Nicolas De Crécy, c’est l’un des créateurs majeurs, et rares, de la BD française. De son graphisme singulier et virtuose, il a déjà raconté la folie, l’incompréhensible, l’absurde, et semblait depuis quelques années s’être retiré du petit monde de la narration graphique pour se tourner vers les salles d’exposition huppées. Mais en 2014, il est contacté par les éditeurs de l’Ultra Jump, magazine mensuel majeur des éditions Shueisha, qui a vu passer dans ses pages des séries aussi prestigieuses que Gunnm Last Order, Jojo’s Bizarre Adventure ou Bastard!! Ceux-ci souhaitent en effet faire découvrir aux lecteurs japonais l’inventivité occidentale, et lui ouvrir leurs pages sans limite de genre ou d’univers. Ainsi se lance une publication mensuelle résolument De Crécy-esque, à la croisée de Prosopopus ou Salvatore… La république du catch était née !!

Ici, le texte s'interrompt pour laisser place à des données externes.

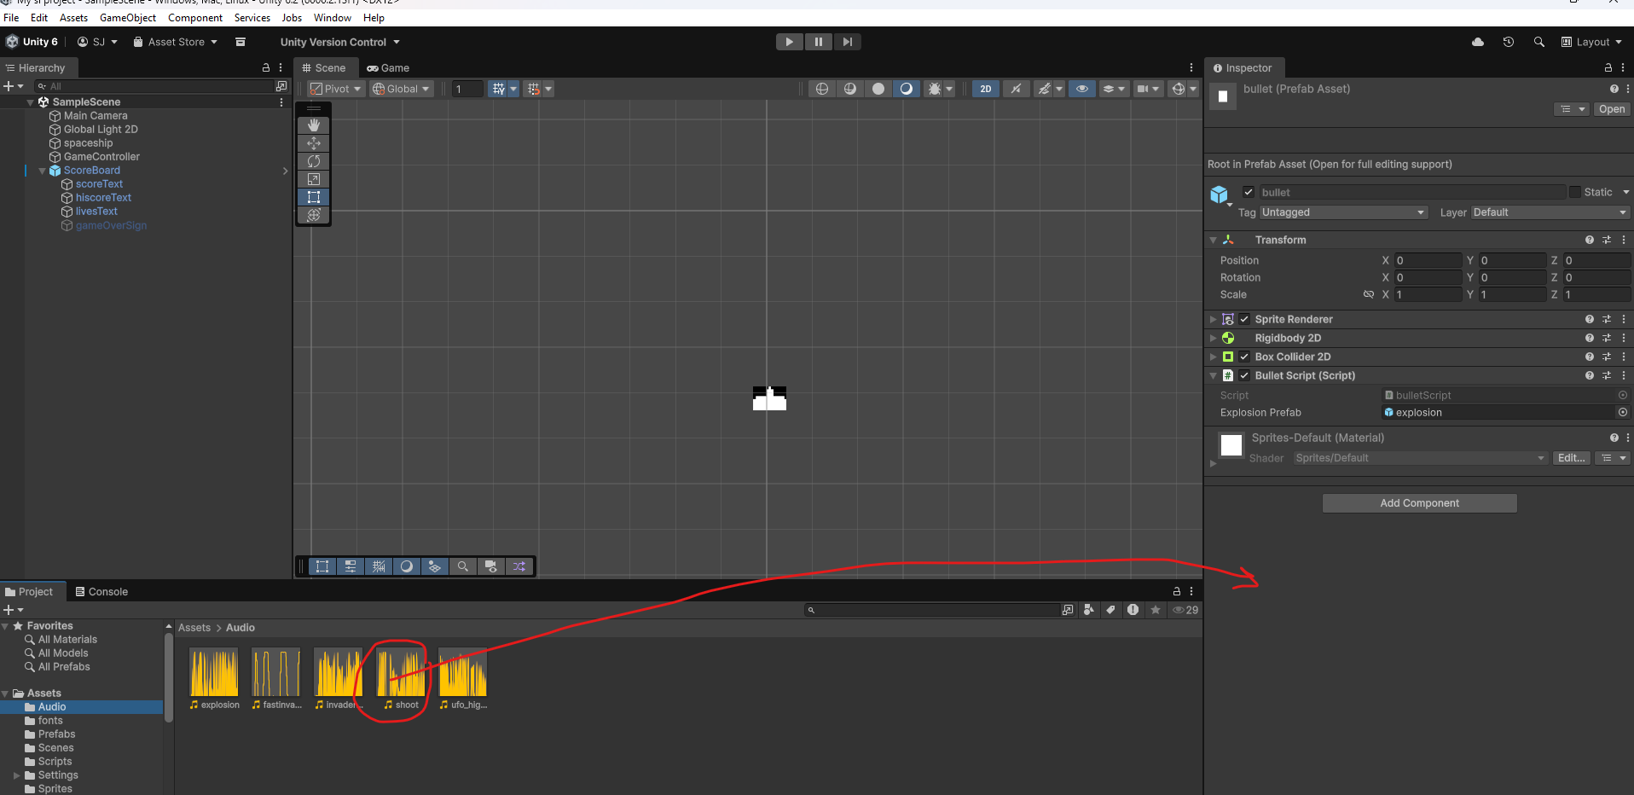Screen dimensions: 1634x795
Task: Expand the Sprite Renderer component
Action: pyautogui.click(x=1213, y=319)
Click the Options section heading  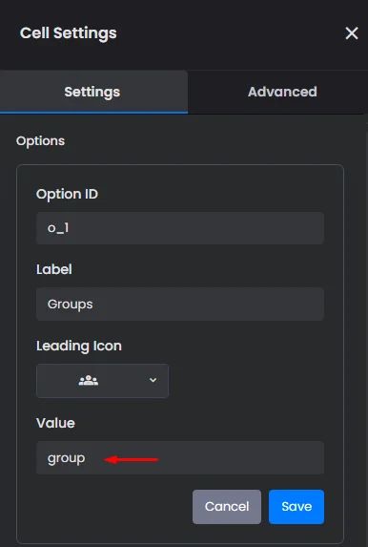(40, 141)
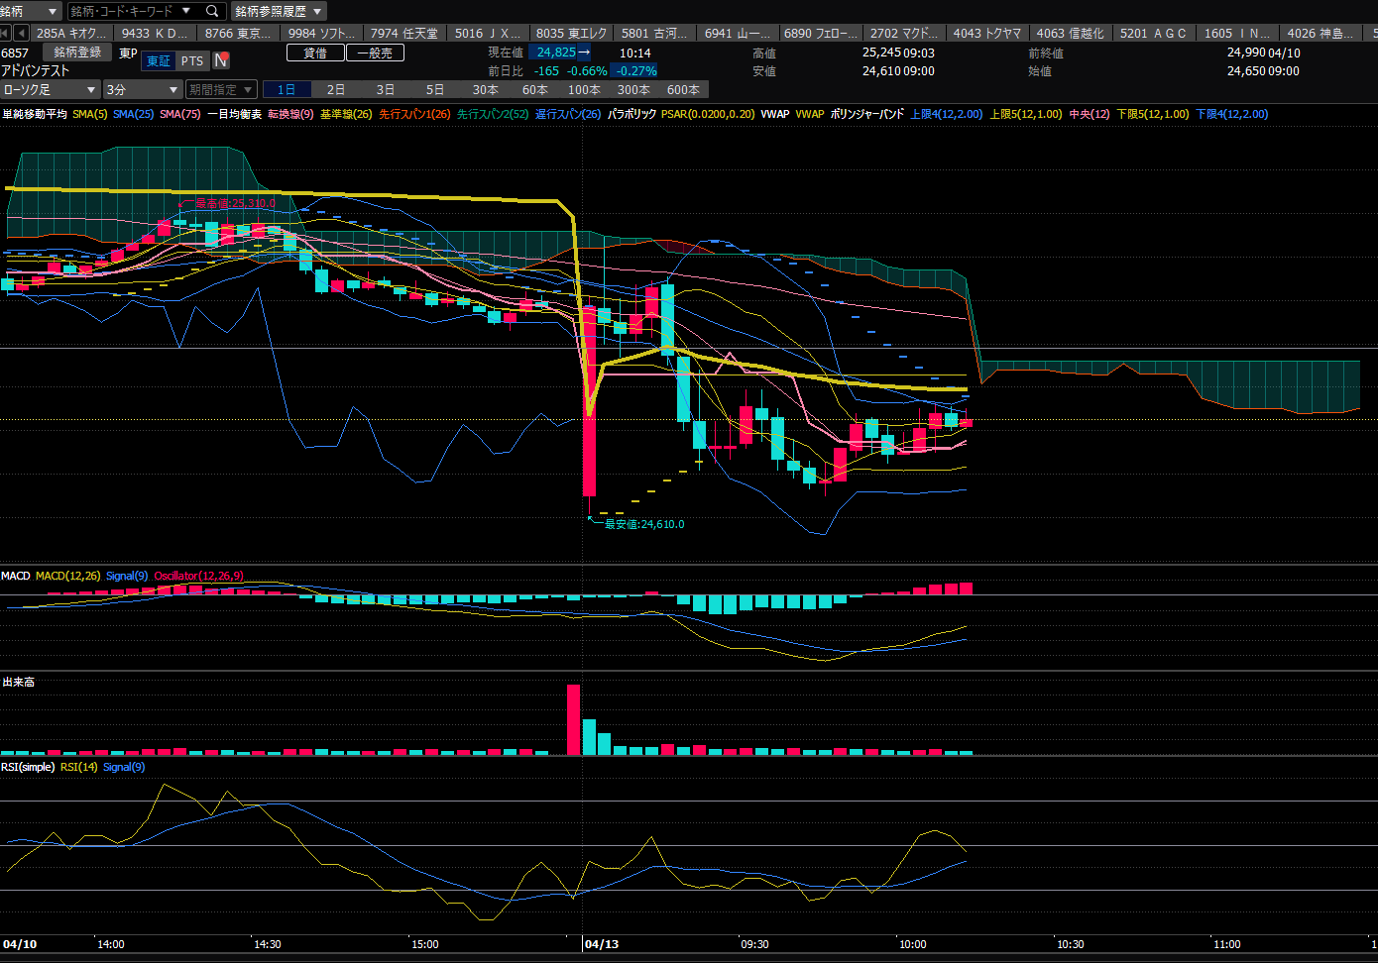Switch to the 9984 ソフト stock tab
This screenshot has width=1378, height=963.
[321, 33]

Mario est un tout petit vendeur de pianos. Rejeton malingre d’une lignée de mafieux de haut calibre, il mène sa petite vie pépère, loin des passions de sa famille : l’argent, les femmes et la violence. Ses cousins sont en effet à la tête de la République du Catch, championnat populaire peuplé de combattants monumentaux, qui font aussi les gros bras pour Enzo, le chef de clan, un bébé bien précoce… Mario ne mange pas de ce pain là, et sa discrétion lui permet jusqu’ici de passer entre les gouttes. Accompagné de son ami manchot joueur de piano virtuose, il n’a qu’un seul regret : ne jamais avoir connu l’amour d’une femme. Et Bérénice, la belle Bérénice, catcheuse émérite, est bien la dernière qui pourrait se laisser charmer par un nabot tel que lui…
Lire De Crécy, c’est prendre le risque de se laisser déborder de toute part. Par un imaginaire débridé, évidemment : pingouin pianiste, héros minuscule, méchant réduit à une tête roulante, mafieux en couche culotte, l’auteur se permet absolument tout, dans un esprit proche du surréalisme et de l’écriture automatique. Mais certaines thématiques sont récurrentes, dans son œuvre, et se retrouvent ici : la recherche de l’Amour, et l’oppression ressentie dans une ville écrasante. Mario est une ombre, un faible, qui ne souhaite rien tant qu’une petite vie bien rangée, et une âme sœur, ce après quoi nous aspirons tous, à la vérité. Forcé à lever la tête et à se rebeller face aux puissants, Mario va trouver un soutien inattendu auprès des marginaux de ce monde, des losers, des fantômes dont les échecs sont aussi la force. Comme toujours avec De Crécy, difficile de savoir réellement quel sens donner à la fin. Le lecteur peut se sentir floué, celle-ci étant du genre ouverte, ou au contraire remercier l’auteur, car l’important est bien dans le voyage, et pas la destination.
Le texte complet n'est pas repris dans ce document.